Restate word for word the line containing "The height and width of the screenshot is (309, 439)." and each line that follows it, through the last line below, and nothing else.

++++ Records supplied ++++

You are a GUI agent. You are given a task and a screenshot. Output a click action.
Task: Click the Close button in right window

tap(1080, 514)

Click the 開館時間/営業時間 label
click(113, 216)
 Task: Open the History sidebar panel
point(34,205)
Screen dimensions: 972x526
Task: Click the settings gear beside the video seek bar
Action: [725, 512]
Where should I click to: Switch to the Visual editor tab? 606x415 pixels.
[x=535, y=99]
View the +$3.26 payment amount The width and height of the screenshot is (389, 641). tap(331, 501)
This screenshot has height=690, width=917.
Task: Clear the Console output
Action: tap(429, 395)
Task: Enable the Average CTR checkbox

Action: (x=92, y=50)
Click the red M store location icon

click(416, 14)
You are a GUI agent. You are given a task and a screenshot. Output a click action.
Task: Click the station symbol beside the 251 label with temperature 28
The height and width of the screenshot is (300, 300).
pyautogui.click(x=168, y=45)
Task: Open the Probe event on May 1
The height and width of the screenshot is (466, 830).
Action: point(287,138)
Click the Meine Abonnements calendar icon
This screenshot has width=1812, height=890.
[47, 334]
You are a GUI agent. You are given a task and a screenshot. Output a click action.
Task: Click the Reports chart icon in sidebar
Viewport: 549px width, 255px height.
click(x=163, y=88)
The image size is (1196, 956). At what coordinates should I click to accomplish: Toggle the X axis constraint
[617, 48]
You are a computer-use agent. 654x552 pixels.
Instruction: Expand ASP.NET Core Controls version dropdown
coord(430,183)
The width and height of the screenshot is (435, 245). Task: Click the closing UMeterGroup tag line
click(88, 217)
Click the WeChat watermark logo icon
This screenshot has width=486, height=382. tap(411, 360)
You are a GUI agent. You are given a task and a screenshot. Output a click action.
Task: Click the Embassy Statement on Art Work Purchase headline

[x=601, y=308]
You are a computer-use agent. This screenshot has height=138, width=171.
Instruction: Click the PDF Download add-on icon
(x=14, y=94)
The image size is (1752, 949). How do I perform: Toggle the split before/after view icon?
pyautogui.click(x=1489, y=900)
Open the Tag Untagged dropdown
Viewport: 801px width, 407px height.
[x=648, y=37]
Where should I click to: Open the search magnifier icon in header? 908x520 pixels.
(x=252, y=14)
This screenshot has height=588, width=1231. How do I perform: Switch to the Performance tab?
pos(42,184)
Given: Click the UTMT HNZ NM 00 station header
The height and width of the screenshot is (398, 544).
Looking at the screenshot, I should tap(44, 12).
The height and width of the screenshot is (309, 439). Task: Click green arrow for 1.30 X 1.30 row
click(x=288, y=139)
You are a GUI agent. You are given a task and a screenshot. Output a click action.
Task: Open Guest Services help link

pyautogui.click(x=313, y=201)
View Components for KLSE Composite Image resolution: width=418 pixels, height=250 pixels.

++++

> **Solution to this task**:
The height and width of the screenshot is (309, 439). Task: Click green arrow for 1.30 X 1.30 row
click(x=288, y=139)
You are a GUI agent. You are given a task and a screenshot. Output a click action.
Task: Open Guest Services help link

pyautogui.click(x=313, y=201)
View Components for KLSE Composite Image resolution: width=418 pixels, height=250 pixels.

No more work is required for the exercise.